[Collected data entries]
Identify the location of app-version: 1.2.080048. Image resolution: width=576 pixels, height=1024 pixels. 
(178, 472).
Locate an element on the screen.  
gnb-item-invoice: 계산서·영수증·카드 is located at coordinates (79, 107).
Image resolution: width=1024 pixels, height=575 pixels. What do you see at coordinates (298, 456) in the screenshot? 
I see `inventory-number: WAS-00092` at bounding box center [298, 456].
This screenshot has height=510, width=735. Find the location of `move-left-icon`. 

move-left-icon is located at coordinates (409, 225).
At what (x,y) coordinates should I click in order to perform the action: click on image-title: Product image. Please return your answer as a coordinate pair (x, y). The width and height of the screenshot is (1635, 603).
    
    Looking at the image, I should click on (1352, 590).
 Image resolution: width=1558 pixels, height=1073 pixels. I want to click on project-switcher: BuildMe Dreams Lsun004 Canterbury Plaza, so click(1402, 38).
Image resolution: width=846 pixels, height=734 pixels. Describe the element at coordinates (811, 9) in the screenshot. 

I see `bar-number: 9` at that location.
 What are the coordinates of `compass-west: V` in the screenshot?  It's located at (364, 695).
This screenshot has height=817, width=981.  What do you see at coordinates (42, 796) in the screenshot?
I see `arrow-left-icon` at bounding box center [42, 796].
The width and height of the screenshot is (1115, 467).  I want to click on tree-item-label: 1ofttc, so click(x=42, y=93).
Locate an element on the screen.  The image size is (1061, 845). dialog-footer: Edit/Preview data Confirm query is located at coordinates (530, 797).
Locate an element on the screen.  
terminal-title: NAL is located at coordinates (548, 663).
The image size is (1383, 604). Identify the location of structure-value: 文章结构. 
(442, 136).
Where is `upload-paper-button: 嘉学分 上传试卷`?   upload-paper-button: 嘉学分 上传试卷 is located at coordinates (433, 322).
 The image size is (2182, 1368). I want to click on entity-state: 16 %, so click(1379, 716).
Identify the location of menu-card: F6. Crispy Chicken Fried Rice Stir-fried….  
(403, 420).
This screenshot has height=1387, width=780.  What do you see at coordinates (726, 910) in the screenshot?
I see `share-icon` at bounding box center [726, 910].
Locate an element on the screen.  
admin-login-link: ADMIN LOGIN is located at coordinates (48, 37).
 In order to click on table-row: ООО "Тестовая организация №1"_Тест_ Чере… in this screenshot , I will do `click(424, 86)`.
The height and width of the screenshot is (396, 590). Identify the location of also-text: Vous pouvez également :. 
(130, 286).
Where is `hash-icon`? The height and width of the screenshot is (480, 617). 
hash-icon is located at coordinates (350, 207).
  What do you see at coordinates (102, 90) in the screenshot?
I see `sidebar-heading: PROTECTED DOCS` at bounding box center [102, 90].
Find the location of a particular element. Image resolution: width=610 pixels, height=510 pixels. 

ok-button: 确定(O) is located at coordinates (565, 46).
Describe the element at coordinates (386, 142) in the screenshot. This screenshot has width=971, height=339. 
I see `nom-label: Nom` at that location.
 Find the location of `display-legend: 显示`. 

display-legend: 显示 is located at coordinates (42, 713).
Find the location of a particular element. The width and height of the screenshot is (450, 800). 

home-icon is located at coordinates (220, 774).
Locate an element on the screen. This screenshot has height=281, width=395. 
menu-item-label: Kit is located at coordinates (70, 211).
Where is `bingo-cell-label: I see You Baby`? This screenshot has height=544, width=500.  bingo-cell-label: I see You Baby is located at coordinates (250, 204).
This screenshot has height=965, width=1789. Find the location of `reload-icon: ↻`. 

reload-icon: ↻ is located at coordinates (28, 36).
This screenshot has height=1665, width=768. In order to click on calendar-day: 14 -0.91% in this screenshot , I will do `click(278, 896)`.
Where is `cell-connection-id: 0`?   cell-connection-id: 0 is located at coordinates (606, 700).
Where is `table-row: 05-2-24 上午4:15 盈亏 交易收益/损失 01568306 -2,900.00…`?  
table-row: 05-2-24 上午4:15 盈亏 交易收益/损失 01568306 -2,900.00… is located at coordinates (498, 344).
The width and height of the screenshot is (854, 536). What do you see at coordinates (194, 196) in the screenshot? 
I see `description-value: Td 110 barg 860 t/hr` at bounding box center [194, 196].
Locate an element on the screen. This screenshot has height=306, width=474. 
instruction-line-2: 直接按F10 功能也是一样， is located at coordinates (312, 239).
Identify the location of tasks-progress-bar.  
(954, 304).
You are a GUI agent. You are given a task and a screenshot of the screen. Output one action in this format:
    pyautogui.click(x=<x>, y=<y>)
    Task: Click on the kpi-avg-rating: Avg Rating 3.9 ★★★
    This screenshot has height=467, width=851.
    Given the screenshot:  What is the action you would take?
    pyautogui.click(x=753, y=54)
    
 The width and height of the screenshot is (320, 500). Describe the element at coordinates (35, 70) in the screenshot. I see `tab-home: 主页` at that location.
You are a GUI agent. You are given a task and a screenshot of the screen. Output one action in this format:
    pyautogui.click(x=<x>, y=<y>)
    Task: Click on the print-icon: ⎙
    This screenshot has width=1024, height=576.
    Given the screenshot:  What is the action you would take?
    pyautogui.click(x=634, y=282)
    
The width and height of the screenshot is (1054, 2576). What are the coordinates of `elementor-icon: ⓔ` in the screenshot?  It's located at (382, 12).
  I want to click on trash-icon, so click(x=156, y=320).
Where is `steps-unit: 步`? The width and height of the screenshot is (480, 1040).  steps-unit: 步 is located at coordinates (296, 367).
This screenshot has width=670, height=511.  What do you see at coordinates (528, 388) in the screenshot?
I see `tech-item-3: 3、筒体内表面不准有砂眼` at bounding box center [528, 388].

EXERCISE OBJECTIVE:
Reproduce the items above word for word, starting at the very first line and stopping after the line that contains "center [298, 456].".

YOUR RESPONSE:
Identify the location of app-version: 1.2.080048. Image resolution: width=576 pixels, height=1024 pixels. 
(178, 472).
Locate an element on the screen.  
gnb-item-invoice: 계산서·영수증·카드 is located at coordinates (79, 107).
Image resolution: width=1024 pixels, height=575 pixels. What do you see at coordinates (298, 456) in the screenshot? 
I see `inventory-number: WAS-00092` at bounding box center [298, 456].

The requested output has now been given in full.